::: Records to process :::

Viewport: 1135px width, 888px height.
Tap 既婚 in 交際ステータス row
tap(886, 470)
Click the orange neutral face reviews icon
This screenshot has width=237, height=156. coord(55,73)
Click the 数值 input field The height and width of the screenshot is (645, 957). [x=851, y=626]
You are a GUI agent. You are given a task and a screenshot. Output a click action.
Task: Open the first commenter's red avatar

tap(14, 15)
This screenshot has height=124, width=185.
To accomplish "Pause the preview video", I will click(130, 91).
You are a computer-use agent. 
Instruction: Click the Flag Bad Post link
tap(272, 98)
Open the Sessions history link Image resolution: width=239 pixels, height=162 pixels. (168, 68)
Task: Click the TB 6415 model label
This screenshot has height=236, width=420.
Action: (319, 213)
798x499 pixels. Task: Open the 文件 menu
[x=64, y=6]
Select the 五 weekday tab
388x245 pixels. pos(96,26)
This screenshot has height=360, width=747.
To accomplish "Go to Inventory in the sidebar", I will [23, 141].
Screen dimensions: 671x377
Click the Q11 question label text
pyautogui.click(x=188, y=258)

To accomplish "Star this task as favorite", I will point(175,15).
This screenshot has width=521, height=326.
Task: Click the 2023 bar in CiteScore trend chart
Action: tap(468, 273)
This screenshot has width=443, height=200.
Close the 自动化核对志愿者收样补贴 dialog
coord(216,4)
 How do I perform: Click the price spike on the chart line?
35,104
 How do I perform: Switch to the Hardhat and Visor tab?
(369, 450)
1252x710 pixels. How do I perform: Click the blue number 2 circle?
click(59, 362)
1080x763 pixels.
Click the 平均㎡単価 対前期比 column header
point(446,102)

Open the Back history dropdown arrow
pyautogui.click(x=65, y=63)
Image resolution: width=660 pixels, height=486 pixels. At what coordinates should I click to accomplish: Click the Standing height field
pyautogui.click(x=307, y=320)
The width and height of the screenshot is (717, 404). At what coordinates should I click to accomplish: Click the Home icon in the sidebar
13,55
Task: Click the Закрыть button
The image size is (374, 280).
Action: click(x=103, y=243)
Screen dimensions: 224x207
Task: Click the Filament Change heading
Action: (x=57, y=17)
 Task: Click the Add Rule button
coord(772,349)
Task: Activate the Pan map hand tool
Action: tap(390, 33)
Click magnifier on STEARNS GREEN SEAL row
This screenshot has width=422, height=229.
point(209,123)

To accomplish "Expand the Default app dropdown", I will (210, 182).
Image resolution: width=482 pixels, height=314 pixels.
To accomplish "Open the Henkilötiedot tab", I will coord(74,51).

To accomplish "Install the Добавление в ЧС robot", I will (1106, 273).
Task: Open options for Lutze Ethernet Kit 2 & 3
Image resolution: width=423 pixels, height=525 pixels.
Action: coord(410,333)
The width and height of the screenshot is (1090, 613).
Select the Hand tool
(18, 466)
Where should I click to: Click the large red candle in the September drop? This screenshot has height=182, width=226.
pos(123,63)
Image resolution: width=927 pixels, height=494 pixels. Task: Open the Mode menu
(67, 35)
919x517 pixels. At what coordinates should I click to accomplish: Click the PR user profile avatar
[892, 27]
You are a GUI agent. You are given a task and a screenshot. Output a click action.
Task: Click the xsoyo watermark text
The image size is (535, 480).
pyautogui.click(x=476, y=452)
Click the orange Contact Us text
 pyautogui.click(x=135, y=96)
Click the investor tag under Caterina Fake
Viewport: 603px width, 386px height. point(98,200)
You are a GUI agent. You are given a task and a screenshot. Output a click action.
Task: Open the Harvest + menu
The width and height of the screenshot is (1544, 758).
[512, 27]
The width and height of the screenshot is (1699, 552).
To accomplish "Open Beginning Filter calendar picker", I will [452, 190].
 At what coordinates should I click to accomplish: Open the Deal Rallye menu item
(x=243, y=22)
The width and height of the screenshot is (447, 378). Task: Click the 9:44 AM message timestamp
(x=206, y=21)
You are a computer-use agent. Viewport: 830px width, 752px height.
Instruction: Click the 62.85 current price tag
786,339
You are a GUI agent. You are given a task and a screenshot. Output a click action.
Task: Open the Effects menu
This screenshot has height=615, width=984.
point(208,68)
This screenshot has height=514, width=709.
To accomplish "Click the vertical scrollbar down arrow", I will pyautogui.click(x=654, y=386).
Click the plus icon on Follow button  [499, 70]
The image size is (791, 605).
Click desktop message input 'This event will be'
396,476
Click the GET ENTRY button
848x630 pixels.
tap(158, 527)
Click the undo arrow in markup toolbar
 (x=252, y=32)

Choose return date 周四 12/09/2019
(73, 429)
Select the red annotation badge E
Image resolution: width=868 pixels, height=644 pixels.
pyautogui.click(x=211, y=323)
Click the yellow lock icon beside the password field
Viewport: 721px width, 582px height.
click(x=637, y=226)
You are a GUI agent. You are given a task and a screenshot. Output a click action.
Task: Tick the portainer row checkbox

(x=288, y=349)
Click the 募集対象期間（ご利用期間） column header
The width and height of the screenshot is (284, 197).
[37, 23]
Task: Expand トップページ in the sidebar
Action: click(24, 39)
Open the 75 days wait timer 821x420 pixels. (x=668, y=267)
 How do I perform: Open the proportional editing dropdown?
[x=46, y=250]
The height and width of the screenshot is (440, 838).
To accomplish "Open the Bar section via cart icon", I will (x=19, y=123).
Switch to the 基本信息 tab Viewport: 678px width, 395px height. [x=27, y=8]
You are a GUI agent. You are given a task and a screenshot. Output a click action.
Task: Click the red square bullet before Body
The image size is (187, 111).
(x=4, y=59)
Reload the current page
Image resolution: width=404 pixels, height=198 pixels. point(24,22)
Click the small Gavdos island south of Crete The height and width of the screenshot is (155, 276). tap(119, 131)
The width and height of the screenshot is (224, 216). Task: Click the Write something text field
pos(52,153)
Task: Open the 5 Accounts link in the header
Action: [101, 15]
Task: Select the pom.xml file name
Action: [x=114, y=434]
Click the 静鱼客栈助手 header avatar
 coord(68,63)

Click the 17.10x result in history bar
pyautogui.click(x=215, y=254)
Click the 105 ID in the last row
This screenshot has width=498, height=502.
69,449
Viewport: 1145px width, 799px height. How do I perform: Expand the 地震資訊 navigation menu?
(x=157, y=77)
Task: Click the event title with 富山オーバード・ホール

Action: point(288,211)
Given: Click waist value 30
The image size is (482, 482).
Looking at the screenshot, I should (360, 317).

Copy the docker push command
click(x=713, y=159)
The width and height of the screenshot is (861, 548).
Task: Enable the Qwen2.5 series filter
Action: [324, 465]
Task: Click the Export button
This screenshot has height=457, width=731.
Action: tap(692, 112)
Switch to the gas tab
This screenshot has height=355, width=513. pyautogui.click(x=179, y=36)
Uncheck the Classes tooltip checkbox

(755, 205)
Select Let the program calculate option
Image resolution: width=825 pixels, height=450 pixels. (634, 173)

:::

Brief
Beginning with the first line and ending with the last, restate the data word for word.

Result
Viewport: 1135px width, 888px height.
Tap 既婚 in 交際ステータス row
tap(886, 470)
Click the orange neutral face reviews icon
This screenshot has width=237, height=156. coord(55,73)
Click the 数值 input field The height and width of the screenshot is (645, 957). [x=851, y=626]
You are a GUI agent. You are given a task and a screenshot. Output a click action.
Task: Open the first commenter's red avatar

tap(14, 15)
This screenshot has height=124, width=185.
To accomplish "Pause the preview video", I will click(130, 91).
You are a computer-use agent. 
Instruction: Click the Flag Bad Post link
tap(272, 98)
Open the Sessions history link Image resolution: width=239 pixels, height=162 pixels. (168, 68)
Task: Click the TB 6415 model label
This screenshot has height=236, width=420.
Action: (319, 213)
798x499 pixels. Task: Open the 文件 menu
[x=64, y=6]
Select the 五 weekday tab
388x245 pixels. pos(96,26)
This screenshot has height=360, width=747.
To accomplish "Go to Inventory in the sidebar", I will [23, 141].
Screen dimensions: 671x377
Click the Q11 question label text
pyautogui.click(x=188, y=258)

To accomplish "Star this task as favorite", I will point(175,15).
This screenshot has width=521, height=326.
Task: Click the 2023 bar in CiteScore trend chart
Action: tap(468, 273)
This screenshot has width=443, height=200.
Close the 自动化核对志愿者收样补贴 dialog
coord(216,4)
 How do I perform: Click the price spike on the chart line?
35,104
 How do I perform: Switch to the Hardhat and Visor tab?
(369, 450)
1252x710 pixels. How do I perform: Click the blue number 2 circle?
click(59, 362)
1080x763 pixels.
Click the 平均㎡単価 対前期比 column header
point(446,102)

Open the Back history dropdown arrow
pyautogui.click(x=65, y=63)
Image resolution: width=660 pixels, height=486 pixels. At what coordinates should I click to accomplish: Click the Standing height field
pyautogui.click(x=307, y=320)
The width and height of the screenshot is (717, 404). At what coordinates should I click to accomplish: Click the Home icon in the sidebar
13,55
Task: Click the Закрыть button
The image size is (374, 280).
Action: click(x=103, y=243)
Screen dimensions: 224x207
Task: Click the Filament Change heading
Action: (x=57, y=17)
 Task: Click the Add Rule button
coord(772,349)
Task: Activate the Pan map hand tool
Action: tap(390, 33)
Click magnifier on STEARNS GREEN SEAL row
This screenshot has width=422, height=229.
point(209,123)

To accomplish "Expand the Default app dropdown", I will (210, 182).
Image resolution: width=482 pixels, height=314 pixels.
To accomplish "Open the Henkilötiedot tab", I will coord(74,51).

To accomplish "Install the Добавление в ЧС robot", I will (1106, 273).
Task: Open options for Lutze Ethernet Kit 2 & 3
Image resolution: width=423 pixels, height=525 pixels.
Action: coord(410,333)
The width and height of the screenshot is (1090, 613).
Select the Hand tool
(18, 466)
Where should I click to: Click the large red candle in the September drop? This screenshot has height=182, width=226.
pos(123,63)
Image resolution: width=927 pixels, height=494 pixels. Task: Open the Mode menu
(67, 35)
919x517 pixels. At what coordinates should I click to accomplish: Click the PR user profile avatar
[892, 27]
You are a GUI agent. You are given a task and a screenshot. Output a click action.
Task: Click the xsoyo watermark text
The image size is (535, 480).
pyautogui.click(x=476, y=452)
Click the orange Contact Us text
 pyautogui.click(x=135, y=96)
Click the investor tag under Caterina Fake
Viewport: 603px width, 386px height. point(98,200)
You are a GUI agent. You are given a task and a screenshot. Output a click action.
Task: Open the Harvest + menu
The width and height of the screenshot is (1544, 758).
[512, 27]
The width and height of the screenshot is (1699, 552).
To accomplish "Open Beginning Filter calendar picker", I will [452, 190].
 At what coordinates should I click to accomplish: Open the Deal Rallye menu item
(x=243, y=22)
The width and height of the screenshot is (447, 378). Task: Click the 9:44 AM message timestamp
(x=206, y=21)
You are a computer-use agent. Viewport: 830px width, 752px height.
Instruction: Click the 62.85 current price tag
786,339
You are a GUI agent. You are given a task and a screenshot. Output a click action.
Task: Open the Effects menu
This screenshot has height=615, width=984.
point(208,68)
This screenshot has height=514, width=709.
To accomplish "Click the vertical scrollbar down arrow", I will pyautogui.click(x=654, y=386).
Click the plus icon on Follow button  [499, 70]
The image size is (791, 605).
Click desktop message input 'This event will be'
396,476
Click the GET ENTRY button
848x630 pixels.
tap(158, 527)
Click the undo arrow in markup toolbar
 (x=252, y=32)

Choose return date 周四 12/09/2019
(73, 429)
Select the red annotation badge E
Image resolution: width=868 pixels, height=644 pixels.
pyautogui.click(x=211, y=323)
Click the yellow lock icon beside the password field
Viewport: 721px width, 582px height.
click(x=637, y=226)
You are a GUI agent. You are given a task and a screenshot. Output a click action.
Task: Tick the portainer row checkbox

(x=288, y=349)
Click the 募集対象期間（ご利用期間） column header
The width and height of the screenshot is (284, 197).
[37, 23]
Task: Expand トップページ in the sidebar
Action: click(24, 39)
Open the 75 days wait timer 821x420 pixels. (x=668, y=267)
 How do I perform: Open the proportional editing dropdown?
[x=46, y=250]
The height and width of the screenshot is (440, 838).
To accomplish "Open the Bar section via cart icon", I will (x=19, y=123).
Switch to the 基本信息 tab Viewport: 678px width, 395px height. [x=27, y=8]
You are a GUI agent. You are given a task and a screenshot. Output a click action.
Task: Click the red square bullet before Body
The image size is (187, 111).
(x=4, y=59)
Reload the current page
Image resolution: width=404 pixels, height=198 pixels. point(24,22)
Click the small Gavdos island south of Crete The height and width of the screenshot is (155, 276). tap(119, 131)
The width and height of the screenshot is (224, 216). Task: Click the Write something text field
pos(52,153)
Task: Open the 5 Accounts link in the header
Action: [101, 15]
Task: Select the pom.xml file name
Action: [x=114, y=434]
Click the 静鱼客栈助手 header avatar
 coord(68,63)

Click the 17.10x result in history bar
pyautogui.click(x=215, y=254)
Click the 105 ID in the last row
This screenshot has width=498, height=502.
69,449
Viewport: 1145px width, 799px height. How do I perform: Expand the 地震資訊 navigation menu?
(x=157, y=77)
Task: Click the event title with 富山オーバード・ホール

Action: point(288,211)
Given: Click waist value 30
The image size is (482, 482).
Looking at the screenshot, I should (360, 317).

Copy the docker push command
click(x=713, y=159)
The width and height of the screenshot is (861, 548).
Task: Enable the Qwen2.5 series filter
Action: [324, 465]
Task: Click the Export button
This screenshot has height=457, width=731.
Action: tap(692, 112)
Switch to the gas tab
This screenshot has height=355, width=513. pyautogui.click(x=179, y=36)
Uncheck the Classes tooltip checkbox

(755, 205)
Select Let the program calculate option
Image resolution: width=825 pixels, height=450 pixels. (634, 173)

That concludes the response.